(Screen grounding records)
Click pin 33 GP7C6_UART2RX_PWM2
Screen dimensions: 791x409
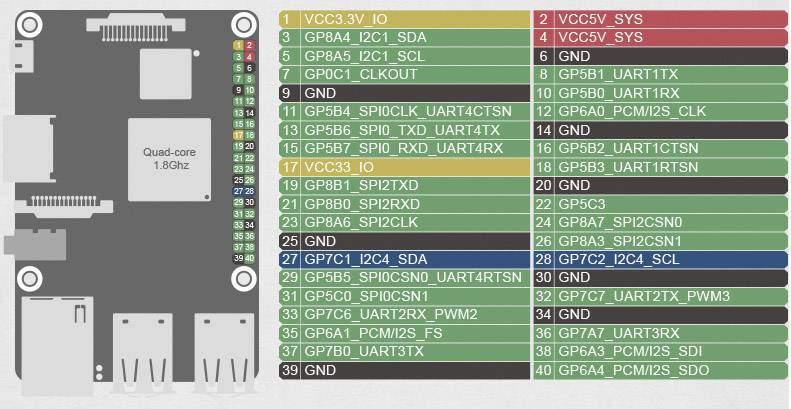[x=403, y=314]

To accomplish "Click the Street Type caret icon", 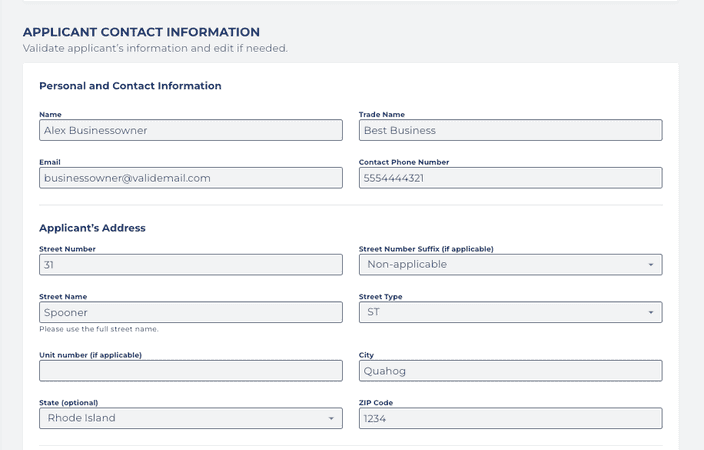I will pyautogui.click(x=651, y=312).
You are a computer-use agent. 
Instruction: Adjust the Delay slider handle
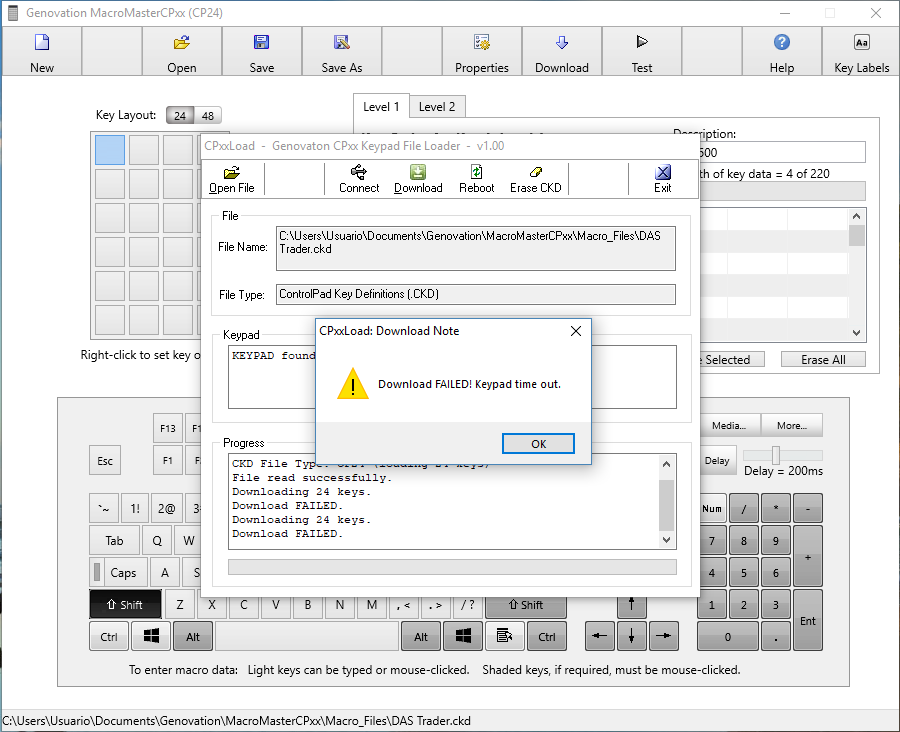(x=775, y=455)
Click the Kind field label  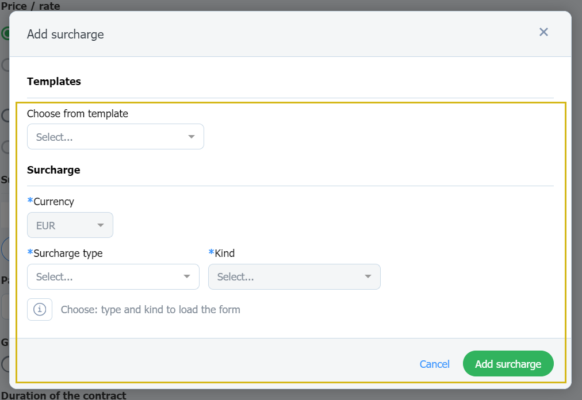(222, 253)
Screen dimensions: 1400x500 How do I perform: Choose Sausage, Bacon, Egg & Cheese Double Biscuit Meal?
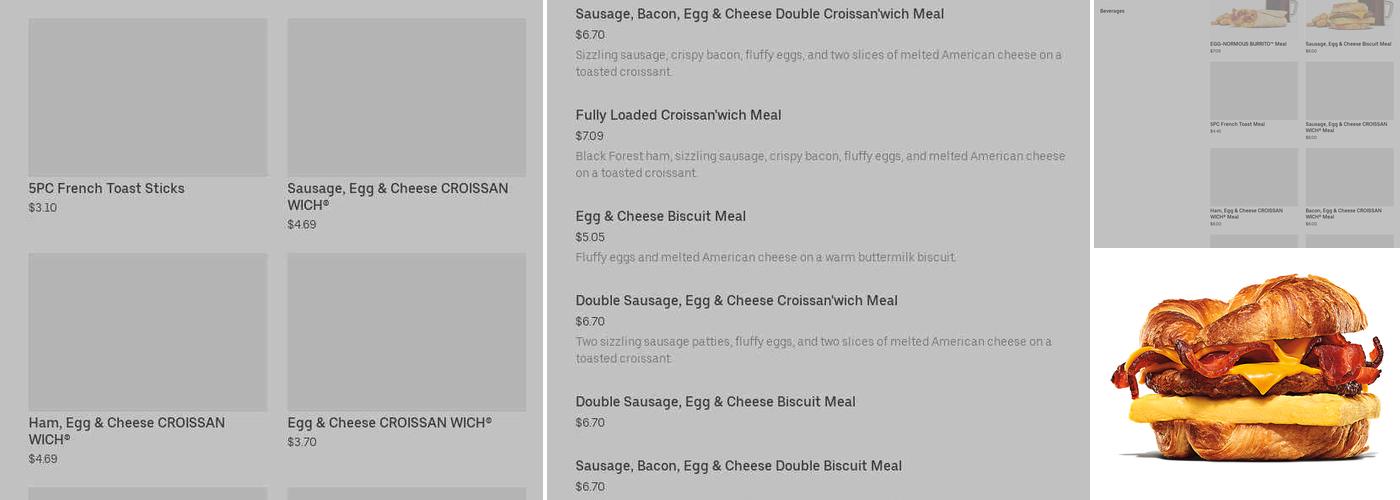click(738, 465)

**REQUEST:** Copy out the lines of the records, starting at the line that contains "Screen dimensions: 1400x500" and ending with the last line of the records. Leave the pictures out of your answer.

**ANSWER FOR THIS EXERCISE:**
Screen dimensions: 1400x500 How do I perform: Choose Sausage, Bacon, Egg & Cheese Double Biscuit Meal?
click(738, 465)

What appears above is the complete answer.